### [Extracted text]
══════════

Nevertheless, the Tsushimanians are, for the most part, accommodating to the new tourists. Many of the road signs on Tsushima are now written in Korean as well as Japanese. The influx does provide new employment opportunities, albeit primarily at menial tasks in hotels and other facilities. The tourists are also spending cash on the island, though no reliable estimates of the economic benefits have yet to be released.

One factor mitigating the economic benefit, however, is that the cash is increasingly being spent at facilities owned by Korean interests, rather than at Japanese-owned establishments.

The third Korean invasion: Capital

Following the wave of South Korean tourism, Korean capital is increasingly being invested in Tsushima real estate to build or refurbish resort hotels, fishing camps, and villas or other lodgings. Unlike South Korea, Japan has few restrictions on the repatriation of foreign currency. (South Korea is known for having the OECD’s highest transaction costs, which include a requirement to buy government bonds when purchasing residential property. Also, the South Korean government recommends that locally earned income be repatriated through local companies.)

In addition, the land on Tsushima is cheaper than that on South Korea’s Jeju Island, also located in the Korea Strait.

Therefore, the Korean visitors to Tsushima are increasingly staying in Korean-owned facilities, which means a significant portion of the income generated stays in Korean hands.

According to sources on Tsushima, large Korean real estate purchases began about 20 years ago by people affiliated with religious institutions. They snapped up properties in cash and bargained over prices in 10 million yen units, an amount roughly worth $US 130,000 today. (What the religious groups have been doing with this property since then is unclear.)

Lately, however, individuals have been doing the shopping. About 15 lodges on the island are now Korean-owned, and there are ongoing negotiations to buy more. The Korean practice for buying property is to create a local subsidiary, which then buys the property in the name of a Japanese. Tsushima city officials say it’s difficult to determine how much property the Koreans have purchased. The lodges, for example, are dotted all over the islands, and it’s not possible to nail down the ownership from the documents alone.

Foreigners filling their shopping baskets in property-buying sprees are enough to cause concern in any country. Even the United States, which is relatively open about such matters, started fretting about Middle Eastern oil money and Japanese bubble economy profits being funneled into real estate in the 70s and 80s.

Tsushima radar installation seen from observation deck

Tsushima radar installation seen from observation deck

Tsushima’s remote and rural location might not be generating such concern if not for one factor: The Japanese have always considered the islands a key part of national defense. The observation platform in the first photo in this post is used mostly to scan the horizon for the city of Busan across the strait—but it also looks directly down on the radar installation at the Unishima base of Japan’s air self-defense forces.

Next door to the military facilities is a new, Korean-built hotel. It was formerly the location of a cultured pearl plant (once an island industry), but the plant shut its doors in 2002. The plant’s owner negotiated with the Japanese government to have the naval self-defense forces buy it. When talks lagged, it was bought in the name of a local islander with Korean capital, reportedly provided by the president of a company on the peninsula.

What difference does it make to have a hotel next to a radar installation? The people who stay in Korean-owned tourist hotels in Tsushima are Korean tourists, and the South Korean government has a less-than-stellar record for preventing IDs from falling into the hands of agents from North Korea. And then there is the significant ethnic Korean population living in China next to North Korea.

══════════

### [Data section]
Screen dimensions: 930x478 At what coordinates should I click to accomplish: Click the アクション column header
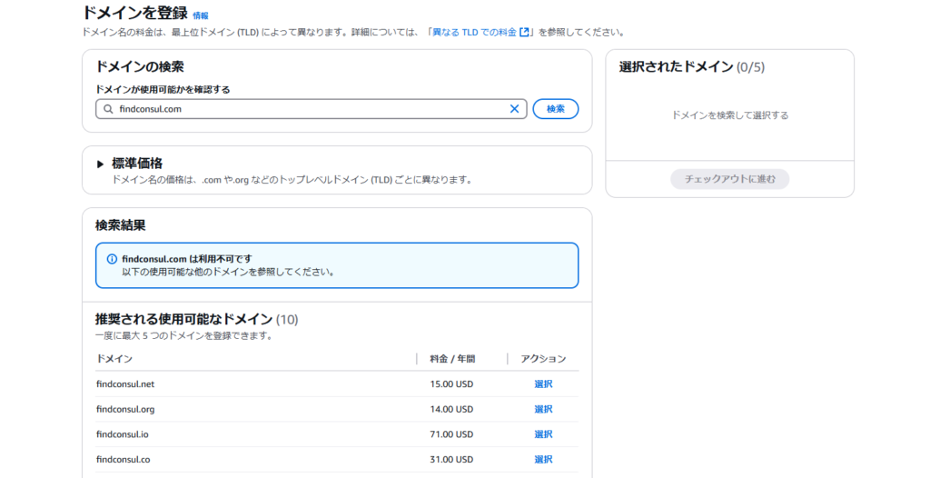tap(543, 359)
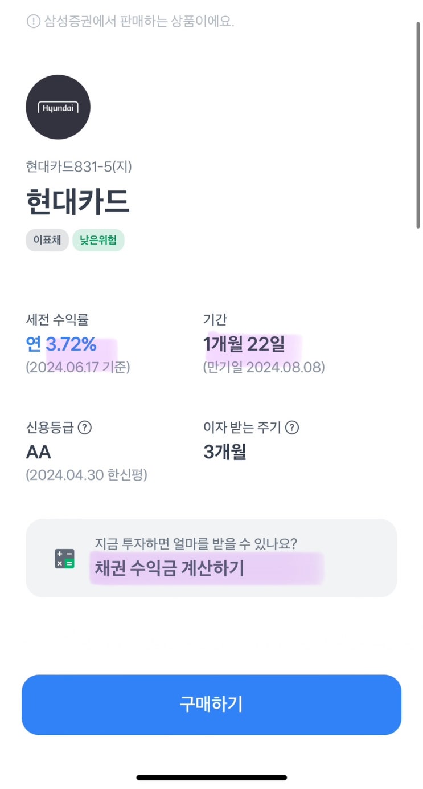Tap the info icon beside the 삼성증권 notice

pyautogui.click(x=34, y=22)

══════════

### [Instruction]
In the Tsushima article, what occupied the site of the new Korean-built hotel next to the military facilities before the hotel?

### [Correct output]
A cultured pearl plant, which shut its doors in 2002.